(Miró)
Hoje era o dia do aniversário do avô. Tenho a memória da lareira antiga e alta onde me proibia de mexer no lume. Eu acreditava que, se mexesse, podia fazer xixi na cama de noite.
Li, num Jornal daqueles que chega a nossa casa sem que tivéssemos pedido nada, a seguinte manchete: há homens portugueses que abdicam da carreira para ficar em casa com os filhos. Lavam, passam, limpam, trocam fraldas, enfim, dedicam-se às tarefas domésticas do quotidiano, as que um homem casado e pai de filhos deve fazer de forma igual à mulher com quem vive, com quem se casou e com quem teve filhos. Não entendi muito bem porque razão esta é uma noticia de jornal, seja ele qual for. Mas pronto, isto sou eu, com o meu mau feitio, a considerar que os portugueses deviam ser e estar de forma mais esclarecida. Não estão, é um facto, já perdi a esperança e tenho pena.
Perder o sentido de humor é não conseguir ver, com os olhos da inteligência, para lá do que acontece. Perder a capacidade de rir é não conseguir perceber, para lá do que acontece, que nem tudo pode ser levado a sério. Perder o sorriso é, para lá de tudo, ficar sem alma. Não ter sentido de humor, nem riso nem sorriso é existir sem ter vida.
Diz o povo: os olhos são o espelho da alma. Há que submeter ao domínio da crítica alguns lugares comuns. Este, parece-me resistir ao filtro pensado de uma conduta racional lógica. Os olhos não espelham a alma, é o olhar que a denuncia. Se a alma for a essência que encerra todo o ser que sente, o olhar é, sem dúvida, o espelho do que acontece cá dentro. Há olhares vazios, penetrantes, desafiadores, perigosos, desagradáveis, amorosos, agressivos. Algumas vezes os olhares parecem não fazer parte dos olhos nem da cara, como se o gesto saísse, por momentos, do corpo que o produz.
DOBRAS E GRITOS (11)
Sempre me disseram que tinha um olhar incomodativo. Não me incomoda.

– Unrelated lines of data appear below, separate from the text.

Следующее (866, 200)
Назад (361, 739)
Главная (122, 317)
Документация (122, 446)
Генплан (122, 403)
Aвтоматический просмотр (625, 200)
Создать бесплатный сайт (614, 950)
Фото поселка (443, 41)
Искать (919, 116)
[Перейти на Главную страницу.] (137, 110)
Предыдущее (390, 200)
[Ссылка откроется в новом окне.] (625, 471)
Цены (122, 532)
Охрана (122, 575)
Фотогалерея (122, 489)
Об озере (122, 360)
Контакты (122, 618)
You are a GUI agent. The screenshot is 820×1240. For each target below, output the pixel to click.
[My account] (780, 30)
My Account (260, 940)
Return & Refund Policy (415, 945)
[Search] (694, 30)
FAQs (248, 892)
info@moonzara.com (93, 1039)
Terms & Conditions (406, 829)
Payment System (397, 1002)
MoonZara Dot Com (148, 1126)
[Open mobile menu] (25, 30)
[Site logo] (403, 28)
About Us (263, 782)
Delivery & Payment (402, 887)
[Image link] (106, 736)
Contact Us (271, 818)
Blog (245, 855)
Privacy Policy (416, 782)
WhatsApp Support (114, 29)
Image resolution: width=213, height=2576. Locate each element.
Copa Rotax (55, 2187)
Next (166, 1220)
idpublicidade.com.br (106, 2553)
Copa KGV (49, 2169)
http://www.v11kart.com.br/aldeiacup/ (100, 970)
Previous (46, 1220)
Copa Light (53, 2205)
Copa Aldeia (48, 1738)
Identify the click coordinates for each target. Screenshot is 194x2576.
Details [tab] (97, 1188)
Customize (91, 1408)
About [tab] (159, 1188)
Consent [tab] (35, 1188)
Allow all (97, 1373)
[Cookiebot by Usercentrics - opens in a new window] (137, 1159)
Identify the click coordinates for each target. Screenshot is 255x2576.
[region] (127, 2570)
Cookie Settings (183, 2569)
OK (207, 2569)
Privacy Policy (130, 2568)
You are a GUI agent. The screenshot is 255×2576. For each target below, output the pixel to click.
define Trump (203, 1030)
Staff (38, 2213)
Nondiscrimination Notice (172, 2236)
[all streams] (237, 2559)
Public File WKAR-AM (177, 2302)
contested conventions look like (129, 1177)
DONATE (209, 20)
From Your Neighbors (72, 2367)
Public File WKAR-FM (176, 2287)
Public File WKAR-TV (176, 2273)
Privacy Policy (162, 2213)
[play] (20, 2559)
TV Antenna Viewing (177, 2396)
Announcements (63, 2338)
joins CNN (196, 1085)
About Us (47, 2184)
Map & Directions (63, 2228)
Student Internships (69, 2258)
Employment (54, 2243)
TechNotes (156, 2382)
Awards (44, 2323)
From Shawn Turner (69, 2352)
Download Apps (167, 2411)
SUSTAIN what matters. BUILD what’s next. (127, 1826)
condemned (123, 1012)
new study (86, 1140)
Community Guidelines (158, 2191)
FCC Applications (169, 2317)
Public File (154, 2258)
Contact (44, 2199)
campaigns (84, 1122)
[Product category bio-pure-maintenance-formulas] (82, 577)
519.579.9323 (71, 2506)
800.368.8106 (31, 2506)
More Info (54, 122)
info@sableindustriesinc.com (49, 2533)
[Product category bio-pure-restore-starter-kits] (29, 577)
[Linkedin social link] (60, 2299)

Fui tomando consciência, ao longo da vida, que não há conceitos que substituam sensações, nem sentimentos que possam submeter-se a palavras retiradas do filtro frio e seco da capacidade aglutinadora do pensar. O homem continua a ser racional e é isso que lhe permite progredir, construir uma linguagem, comunicar. Tem sido essa exclusiva capacidade que o tem empurrado para o progresso científico e tecnológico e, para o mais profundo dos erros cometidos no que diz respeito às relações humanas. Se pararmos para sentir o que somos, teremos, com certeza, sensações mais nítidas do que os conceitos que as segregam. SER não se resume a um aglomerado de especulações filosóficas. SER é sinónimo de sentir, se assim não fosse estaríamos a manipular, por via da razão, aquilo que alimenta toda a alma.